## Exercise prompt
Extract from the entries below, exactly as given, only the lines from the line containing "Instruction: Click the orange" to the line containing "Task: Click the notifications bell icon", both lines included.

## Collected data
=== Begin Enclosure ===
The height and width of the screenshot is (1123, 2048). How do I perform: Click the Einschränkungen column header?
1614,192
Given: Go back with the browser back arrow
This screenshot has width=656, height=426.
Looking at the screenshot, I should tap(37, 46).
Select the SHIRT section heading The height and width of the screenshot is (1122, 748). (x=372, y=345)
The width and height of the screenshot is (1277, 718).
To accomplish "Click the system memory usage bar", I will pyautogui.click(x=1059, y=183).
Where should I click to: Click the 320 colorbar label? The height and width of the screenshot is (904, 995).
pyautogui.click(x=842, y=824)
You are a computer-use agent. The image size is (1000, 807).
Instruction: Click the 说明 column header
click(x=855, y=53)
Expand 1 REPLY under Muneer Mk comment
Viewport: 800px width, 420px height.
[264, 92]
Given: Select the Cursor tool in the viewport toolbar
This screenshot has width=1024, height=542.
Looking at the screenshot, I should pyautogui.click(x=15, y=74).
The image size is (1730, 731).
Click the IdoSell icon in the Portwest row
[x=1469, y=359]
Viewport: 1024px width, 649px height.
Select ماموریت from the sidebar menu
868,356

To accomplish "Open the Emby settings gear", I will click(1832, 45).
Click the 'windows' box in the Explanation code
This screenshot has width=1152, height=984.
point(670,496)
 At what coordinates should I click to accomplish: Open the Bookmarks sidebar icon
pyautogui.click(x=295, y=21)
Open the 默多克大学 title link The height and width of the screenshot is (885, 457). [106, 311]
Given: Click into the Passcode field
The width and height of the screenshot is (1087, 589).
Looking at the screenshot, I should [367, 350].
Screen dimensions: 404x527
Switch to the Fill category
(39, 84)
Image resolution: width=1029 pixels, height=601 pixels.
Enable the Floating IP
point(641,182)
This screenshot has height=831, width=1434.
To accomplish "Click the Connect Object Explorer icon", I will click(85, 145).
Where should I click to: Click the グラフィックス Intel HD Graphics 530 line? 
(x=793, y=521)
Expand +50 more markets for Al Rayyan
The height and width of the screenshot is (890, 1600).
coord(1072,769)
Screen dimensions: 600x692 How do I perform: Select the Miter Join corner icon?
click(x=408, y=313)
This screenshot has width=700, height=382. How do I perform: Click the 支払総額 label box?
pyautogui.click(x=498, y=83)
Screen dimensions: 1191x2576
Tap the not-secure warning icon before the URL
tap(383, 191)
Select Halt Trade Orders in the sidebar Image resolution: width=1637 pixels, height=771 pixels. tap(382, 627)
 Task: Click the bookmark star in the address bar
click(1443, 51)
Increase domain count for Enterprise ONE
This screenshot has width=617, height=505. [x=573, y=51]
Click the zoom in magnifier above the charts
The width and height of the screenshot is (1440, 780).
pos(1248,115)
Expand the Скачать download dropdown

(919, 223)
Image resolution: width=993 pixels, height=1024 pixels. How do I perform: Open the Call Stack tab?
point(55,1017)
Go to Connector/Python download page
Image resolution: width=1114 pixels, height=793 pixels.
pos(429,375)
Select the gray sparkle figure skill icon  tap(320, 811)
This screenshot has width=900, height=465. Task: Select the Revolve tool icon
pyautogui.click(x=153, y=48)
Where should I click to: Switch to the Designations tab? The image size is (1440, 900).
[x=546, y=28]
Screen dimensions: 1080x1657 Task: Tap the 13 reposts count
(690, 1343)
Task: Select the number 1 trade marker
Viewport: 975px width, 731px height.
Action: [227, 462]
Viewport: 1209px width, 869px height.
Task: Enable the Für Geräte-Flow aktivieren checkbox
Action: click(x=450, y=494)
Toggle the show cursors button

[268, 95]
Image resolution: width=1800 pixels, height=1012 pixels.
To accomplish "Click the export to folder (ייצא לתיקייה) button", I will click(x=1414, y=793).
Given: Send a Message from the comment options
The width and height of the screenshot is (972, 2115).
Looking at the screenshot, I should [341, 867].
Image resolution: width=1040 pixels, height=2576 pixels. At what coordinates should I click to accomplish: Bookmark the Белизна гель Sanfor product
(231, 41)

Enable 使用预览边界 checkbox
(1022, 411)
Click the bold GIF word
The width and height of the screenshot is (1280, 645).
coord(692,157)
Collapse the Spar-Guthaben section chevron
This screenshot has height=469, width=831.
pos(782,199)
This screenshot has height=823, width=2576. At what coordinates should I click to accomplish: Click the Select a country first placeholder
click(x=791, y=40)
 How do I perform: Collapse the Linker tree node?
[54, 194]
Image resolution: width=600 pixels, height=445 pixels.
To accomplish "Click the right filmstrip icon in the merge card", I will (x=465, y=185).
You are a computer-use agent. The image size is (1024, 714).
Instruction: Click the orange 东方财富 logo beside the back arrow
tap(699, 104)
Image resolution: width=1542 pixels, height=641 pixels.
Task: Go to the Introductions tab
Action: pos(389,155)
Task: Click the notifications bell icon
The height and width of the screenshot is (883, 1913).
=== End Enclosure ===
## Solution to this task
Instruction: Click the orange 东方财富 logo beside the back arrow
tap(699, 104)
Image resolution: width=1542 pixels, height=641 pixels.
Task: Go to the Introductions tab
Action: pos(389,155)
Task: Click the notifications bell icon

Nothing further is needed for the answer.